From the asm main you show, it appears that -mno-sse changes gcc's idea of the calling convention to pass/return double in integer registers, like soft-float on ARM. So there's a calling convention mismatch, and what actually happened is down to the asm details and chance.

The Windows x64 calling convention has an interesting design feature that makes implementing variadic functions like printf simpler: when calling a variadic function, both the integer and XMM registers for that slot must contain the value (https://learn.microsoft.com/en-gb/cpp/build/varargs?view=vs-2017). Thus the function can dump rcx,rdx,r8, and r9 into the shadow space and form an array of 8-byte args (contiguous with the stack args), before looking at args to figure out which ones are FP and which are integer. (See How to set function arguments in assembly during runtime in a 64bit application on Windows? for an ugly example of doing that.) Unlike the x86-64 System V ABI, the 2nd arg overall goes in XMM1, rather than the 2nd FP arg. So only 4 total args can be in regs, even if there's a mix of FP and integer.

Thus, gcc's passing of a double bit-pattern in %rdx actually works, because this library printf only cares about the value in %rdx, ignoring the value in %xmm1.

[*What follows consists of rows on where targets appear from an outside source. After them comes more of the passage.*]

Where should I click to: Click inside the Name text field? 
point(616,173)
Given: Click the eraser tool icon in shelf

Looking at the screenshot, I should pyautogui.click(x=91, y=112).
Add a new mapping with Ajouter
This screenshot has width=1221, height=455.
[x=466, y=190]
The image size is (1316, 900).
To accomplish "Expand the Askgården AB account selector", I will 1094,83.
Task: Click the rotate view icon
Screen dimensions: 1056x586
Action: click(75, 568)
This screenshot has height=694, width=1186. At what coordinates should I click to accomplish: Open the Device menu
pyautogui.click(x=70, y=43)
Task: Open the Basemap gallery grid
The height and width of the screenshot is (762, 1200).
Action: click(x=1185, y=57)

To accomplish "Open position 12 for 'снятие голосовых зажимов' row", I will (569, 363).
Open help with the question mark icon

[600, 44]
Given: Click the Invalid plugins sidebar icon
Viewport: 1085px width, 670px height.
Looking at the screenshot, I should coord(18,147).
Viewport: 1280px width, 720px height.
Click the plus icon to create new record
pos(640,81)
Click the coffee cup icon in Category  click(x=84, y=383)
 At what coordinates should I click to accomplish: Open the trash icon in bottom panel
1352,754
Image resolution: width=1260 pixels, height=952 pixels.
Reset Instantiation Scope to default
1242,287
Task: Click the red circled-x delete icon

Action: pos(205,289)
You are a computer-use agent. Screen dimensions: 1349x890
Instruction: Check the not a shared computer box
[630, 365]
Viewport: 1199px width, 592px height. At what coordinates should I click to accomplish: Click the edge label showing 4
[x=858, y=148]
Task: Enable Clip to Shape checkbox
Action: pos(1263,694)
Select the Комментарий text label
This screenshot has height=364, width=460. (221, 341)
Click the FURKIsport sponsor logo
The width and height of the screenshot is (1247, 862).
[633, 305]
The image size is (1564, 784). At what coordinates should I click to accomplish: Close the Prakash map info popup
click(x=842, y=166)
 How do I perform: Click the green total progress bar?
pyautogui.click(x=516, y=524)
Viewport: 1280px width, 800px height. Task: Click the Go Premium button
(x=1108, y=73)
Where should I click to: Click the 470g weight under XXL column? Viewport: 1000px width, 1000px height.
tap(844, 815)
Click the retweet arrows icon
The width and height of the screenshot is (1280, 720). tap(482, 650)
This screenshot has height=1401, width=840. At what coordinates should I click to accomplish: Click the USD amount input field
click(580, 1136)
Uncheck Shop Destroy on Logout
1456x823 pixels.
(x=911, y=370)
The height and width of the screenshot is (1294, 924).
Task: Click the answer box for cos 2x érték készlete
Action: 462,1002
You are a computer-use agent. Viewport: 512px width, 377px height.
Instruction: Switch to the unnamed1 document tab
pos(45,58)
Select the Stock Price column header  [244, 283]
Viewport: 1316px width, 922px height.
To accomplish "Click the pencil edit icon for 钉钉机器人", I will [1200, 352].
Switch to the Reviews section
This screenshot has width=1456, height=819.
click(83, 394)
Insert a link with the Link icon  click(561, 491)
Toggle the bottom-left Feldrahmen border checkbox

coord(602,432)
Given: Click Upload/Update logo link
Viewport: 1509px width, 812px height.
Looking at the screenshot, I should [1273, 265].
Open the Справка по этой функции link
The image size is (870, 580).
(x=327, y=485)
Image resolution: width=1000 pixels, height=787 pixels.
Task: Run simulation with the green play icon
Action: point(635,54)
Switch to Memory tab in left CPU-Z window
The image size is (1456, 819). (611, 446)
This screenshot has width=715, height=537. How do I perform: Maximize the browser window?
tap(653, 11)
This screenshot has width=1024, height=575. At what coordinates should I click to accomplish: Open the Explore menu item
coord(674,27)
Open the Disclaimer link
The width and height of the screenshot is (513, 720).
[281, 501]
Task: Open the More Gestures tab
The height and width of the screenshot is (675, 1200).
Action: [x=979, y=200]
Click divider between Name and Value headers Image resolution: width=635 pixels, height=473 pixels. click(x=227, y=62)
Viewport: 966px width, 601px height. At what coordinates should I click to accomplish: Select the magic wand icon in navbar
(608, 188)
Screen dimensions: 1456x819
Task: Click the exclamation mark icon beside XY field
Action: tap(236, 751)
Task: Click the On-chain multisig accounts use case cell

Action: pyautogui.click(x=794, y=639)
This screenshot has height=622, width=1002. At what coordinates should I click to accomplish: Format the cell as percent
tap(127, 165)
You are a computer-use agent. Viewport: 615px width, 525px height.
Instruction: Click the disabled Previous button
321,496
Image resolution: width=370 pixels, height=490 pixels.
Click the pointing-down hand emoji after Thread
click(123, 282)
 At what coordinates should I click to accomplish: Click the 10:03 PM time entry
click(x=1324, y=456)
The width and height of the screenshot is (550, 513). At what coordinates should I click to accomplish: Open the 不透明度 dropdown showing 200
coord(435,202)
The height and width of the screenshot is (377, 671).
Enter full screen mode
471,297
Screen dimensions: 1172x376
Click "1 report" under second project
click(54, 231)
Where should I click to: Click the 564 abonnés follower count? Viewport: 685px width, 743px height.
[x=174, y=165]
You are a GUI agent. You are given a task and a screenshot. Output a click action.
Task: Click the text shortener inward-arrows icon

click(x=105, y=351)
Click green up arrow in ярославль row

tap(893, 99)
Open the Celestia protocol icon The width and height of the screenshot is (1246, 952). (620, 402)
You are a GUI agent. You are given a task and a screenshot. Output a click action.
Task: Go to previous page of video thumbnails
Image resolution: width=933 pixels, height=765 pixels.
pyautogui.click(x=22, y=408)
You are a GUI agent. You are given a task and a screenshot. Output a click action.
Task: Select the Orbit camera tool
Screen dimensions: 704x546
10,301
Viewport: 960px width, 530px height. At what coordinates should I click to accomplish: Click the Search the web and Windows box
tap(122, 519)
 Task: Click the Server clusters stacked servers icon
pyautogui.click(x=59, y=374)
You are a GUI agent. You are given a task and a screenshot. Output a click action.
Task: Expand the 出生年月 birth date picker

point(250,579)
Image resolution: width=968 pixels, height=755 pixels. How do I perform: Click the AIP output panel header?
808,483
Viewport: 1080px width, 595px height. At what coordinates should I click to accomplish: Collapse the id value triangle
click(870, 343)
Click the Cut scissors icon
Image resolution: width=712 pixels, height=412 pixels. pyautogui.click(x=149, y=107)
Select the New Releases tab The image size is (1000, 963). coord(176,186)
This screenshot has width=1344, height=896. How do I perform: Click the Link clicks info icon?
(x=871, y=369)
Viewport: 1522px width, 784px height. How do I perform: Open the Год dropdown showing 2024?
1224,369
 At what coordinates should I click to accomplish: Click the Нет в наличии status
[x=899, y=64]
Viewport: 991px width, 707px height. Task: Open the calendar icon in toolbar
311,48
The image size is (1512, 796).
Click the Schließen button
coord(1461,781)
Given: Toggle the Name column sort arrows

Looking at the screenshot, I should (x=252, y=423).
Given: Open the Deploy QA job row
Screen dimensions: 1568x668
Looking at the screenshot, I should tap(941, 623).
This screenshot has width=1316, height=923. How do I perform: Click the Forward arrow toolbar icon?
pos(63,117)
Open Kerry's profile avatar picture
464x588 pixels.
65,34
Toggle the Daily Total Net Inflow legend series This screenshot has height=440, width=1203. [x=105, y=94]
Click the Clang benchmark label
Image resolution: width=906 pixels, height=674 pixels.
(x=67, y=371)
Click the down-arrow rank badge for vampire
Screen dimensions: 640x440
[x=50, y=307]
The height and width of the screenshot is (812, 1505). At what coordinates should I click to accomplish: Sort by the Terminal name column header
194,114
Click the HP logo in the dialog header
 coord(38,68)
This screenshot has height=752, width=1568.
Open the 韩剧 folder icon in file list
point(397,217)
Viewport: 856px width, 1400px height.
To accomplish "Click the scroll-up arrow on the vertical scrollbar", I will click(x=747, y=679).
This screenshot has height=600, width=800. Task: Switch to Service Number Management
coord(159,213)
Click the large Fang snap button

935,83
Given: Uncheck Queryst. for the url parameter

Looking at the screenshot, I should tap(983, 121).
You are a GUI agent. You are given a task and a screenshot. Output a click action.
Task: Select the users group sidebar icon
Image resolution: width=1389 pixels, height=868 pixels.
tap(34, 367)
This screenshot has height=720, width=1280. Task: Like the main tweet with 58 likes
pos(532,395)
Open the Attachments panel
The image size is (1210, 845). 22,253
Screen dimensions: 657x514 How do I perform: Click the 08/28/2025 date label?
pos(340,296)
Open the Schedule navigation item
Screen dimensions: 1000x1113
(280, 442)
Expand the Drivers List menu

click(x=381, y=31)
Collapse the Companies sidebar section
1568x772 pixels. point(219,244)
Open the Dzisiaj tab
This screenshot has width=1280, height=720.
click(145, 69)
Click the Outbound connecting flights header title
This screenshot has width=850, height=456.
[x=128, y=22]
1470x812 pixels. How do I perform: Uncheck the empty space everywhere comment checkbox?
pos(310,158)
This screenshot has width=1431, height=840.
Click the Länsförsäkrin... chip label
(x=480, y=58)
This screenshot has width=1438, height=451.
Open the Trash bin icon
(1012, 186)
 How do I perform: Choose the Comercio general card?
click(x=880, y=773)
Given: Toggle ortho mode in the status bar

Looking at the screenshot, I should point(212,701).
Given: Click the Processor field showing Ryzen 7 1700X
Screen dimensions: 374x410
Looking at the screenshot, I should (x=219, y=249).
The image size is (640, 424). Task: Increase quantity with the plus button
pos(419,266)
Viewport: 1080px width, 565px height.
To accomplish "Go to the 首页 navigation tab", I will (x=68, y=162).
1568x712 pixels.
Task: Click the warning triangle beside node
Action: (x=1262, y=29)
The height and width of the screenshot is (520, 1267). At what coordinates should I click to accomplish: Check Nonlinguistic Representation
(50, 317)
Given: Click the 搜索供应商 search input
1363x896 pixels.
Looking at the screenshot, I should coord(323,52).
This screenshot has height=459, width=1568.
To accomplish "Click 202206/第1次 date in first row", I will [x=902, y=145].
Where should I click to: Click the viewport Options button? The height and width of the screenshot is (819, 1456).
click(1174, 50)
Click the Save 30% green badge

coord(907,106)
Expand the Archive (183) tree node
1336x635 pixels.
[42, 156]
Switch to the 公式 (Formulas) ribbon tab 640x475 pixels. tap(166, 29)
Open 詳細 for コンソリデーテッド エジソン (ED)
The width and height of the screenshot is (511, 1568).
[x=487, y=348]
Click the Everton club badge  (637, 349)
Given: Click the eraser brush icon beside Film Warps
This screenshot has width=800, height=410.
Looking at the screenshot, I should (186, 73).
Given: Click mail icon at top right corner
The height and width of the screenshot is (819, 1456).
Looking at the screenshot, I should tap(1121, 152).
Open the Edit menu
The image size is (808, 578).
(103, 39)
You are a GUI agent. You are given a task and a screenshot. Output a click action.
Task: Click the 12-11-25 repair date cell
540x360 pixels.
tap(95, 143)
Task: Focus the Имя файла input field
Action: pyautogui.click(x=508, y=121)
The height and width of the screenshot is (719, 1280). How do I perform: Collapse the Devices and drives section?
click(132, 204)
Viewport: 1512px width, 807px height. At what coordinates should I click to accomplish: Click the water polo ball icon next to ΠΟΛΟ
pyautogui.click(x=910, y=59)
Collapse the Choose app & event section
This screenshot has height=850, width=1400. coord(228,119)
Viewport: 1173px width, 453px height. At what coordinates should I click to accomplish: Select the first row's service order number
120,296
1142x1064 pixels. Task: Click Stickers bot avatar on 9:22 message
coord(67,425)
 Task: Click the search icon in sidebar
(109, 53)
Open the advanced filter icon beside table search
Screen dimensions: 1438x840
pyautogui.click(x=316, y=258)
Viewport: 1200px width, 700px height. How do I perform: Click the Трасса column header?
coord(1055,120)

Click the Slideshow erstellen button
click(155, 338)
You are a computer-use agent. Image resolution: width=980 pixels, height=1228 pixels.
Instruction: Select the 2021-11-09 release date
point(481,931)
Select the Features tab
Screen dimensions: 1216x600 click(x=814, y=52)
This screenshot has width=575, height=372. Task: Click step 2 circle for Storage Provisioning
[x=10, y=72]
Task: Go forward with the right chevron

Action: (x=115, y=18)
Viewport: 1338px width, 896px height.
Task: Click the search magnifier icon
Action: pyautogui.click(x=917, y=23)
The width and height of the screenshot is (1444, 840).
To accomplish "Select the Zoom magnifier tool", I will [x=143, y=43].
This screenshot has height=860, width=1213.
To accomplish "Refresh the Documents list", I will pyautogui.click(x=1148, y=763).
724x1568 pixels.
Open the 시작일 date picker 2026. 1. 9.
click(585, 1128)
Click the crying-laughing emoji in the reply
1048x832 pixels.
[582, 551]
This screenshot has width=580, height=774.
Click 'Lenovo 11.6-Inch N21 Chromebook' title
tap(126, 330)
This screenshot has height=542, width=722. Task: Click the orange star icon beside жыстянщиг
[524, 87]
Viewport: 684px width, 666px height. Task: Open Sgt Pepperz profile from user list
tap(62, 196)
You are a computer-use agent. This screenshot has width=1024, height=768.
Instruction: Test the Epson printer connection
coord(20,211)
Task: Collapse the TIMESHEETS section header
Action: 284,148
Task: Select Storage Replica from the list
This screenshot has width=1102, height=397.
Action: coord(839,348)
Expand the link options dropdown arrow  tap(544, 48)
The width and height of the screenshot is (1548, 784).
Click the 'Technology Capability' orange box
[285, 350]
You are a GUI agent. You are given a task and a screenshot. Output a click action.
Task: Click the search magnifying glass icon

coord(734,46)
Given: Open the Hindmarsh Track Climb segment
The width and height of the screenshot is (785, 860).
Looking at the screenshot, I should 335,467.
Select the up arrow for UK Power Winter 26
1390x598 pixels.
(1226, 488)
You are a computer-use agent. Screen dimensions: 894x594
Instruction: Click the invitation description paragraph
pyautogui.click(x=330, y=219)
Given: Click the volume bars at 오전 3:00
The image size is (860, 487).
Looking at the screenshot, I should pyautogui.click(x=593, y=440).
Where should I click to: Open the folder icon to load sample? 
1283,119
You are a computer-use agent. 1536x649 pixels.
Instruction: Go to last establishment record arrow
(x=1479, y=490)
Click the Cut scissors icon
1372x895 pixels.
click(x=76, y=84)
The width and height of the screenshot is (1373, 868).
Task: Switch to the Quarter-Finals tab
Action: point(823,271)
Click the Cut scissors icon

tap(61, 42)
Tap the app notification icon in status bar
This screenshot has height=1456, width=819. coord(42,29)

But atof returns in XMM0, with RAX holding garbage. Your -mno-sse main uses saves RAX and passes it to the 2nd printf. It's either zero or a very small double.

If RAX held an address, the high 16 bits will be zero, so type-punning that bit-pattern to an IEEE double (https://en.wikipedia.org/wiki/Double-precision_floating-point_format) gives us exponent = 0, along with some of the bits of the significand. A small positive integer would be an even smaller double.

So you probably printed a very small subnormal double that rounds to 0 in that format, which came from whatever garbage atof left in RAX when it returned a value in XMM0.